Correction, July 27, 2018, 12:06 p.m.: This post originally referred to Russian actors as “Soviets.” It has been updated.
Regardless of how many episodes of Law & Order one may have seen, most laypeople rarely understand the definition of circumstantial evidence. West’s Encyclopedia of American Law states: “There is a public perception that such evidence is weak (‘all they have is circumstantial evidence’), but the probable conclusion from the circumstances may be so strong that there can be little doubt as to a vital fact.”
The encyclopedia adds:
Particularly in criminal cases, “eyewitness”(“I saw Frankie shoot Johnny”) type evidence is often lacking and may be unreliable, so circumstantial evidence becomes essential. Prior threats to the victim, fingerprints found at the scene of the crime, ownership of the murder weapon, and the accused being seen in the neighborhood, certainly point to the suspect as being the killer, but each bit of evidence is circumstantial.

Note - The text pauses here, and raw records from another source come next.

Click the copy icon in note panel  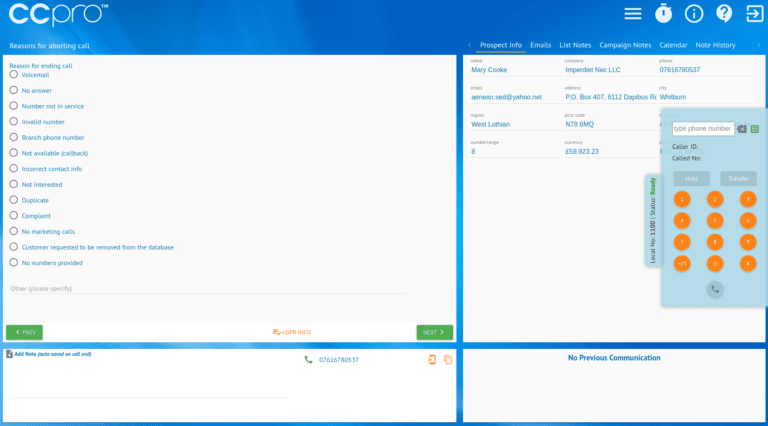coord(448,360)
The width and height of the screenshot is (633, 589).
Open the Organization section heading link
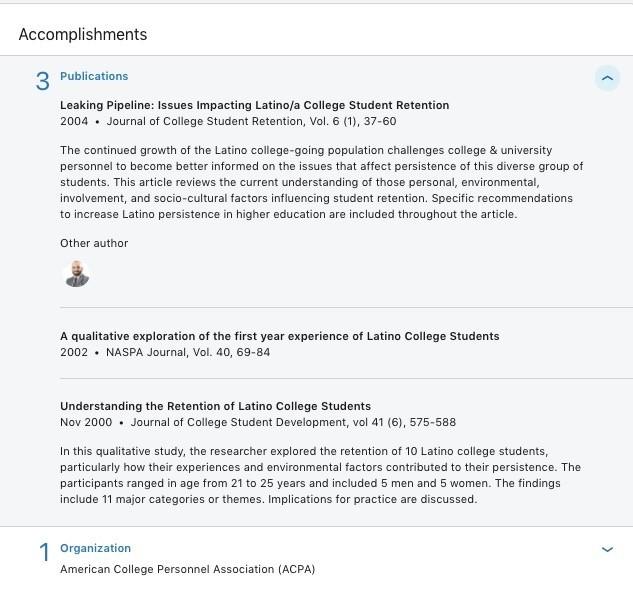(x=95, y=548)
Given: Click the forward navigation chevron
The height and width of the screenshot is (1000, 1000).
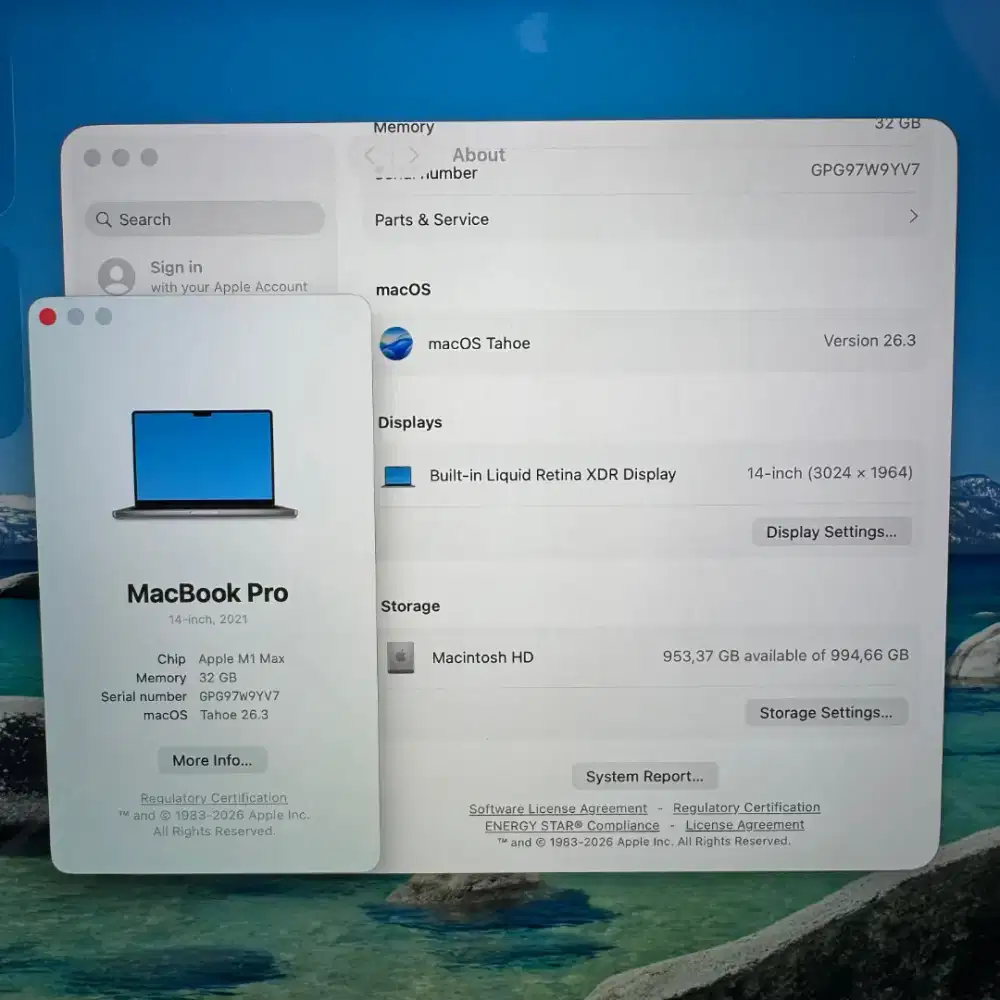Looking at the screenshot, I should click(413, 155).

In spite of what your favorite television legal drama says, circumstantial evidence is still considered to be reliable evidence. Most evidence, including DNA, audio recordings and even scientific evidence is circumstantial evidence, as opposed to direct evidence (a videotape of a shooter firing a gun at the victim, for example).
And despite what Donald Trump, the Kremlin’s Executive in Charge of U.S. Operations, would have you believe, every credible intelligence source agrees that Russian hackers, under direct instructions from our sidepiece president, Vladimir Putin, interfered with the 2016 presidential elections. The evidence shows this is true.
But when it comes to whether or not Russin operatives actually changed votes or voter rolls, no one will admit to it, regardless of the mountain of circumstantial evidence.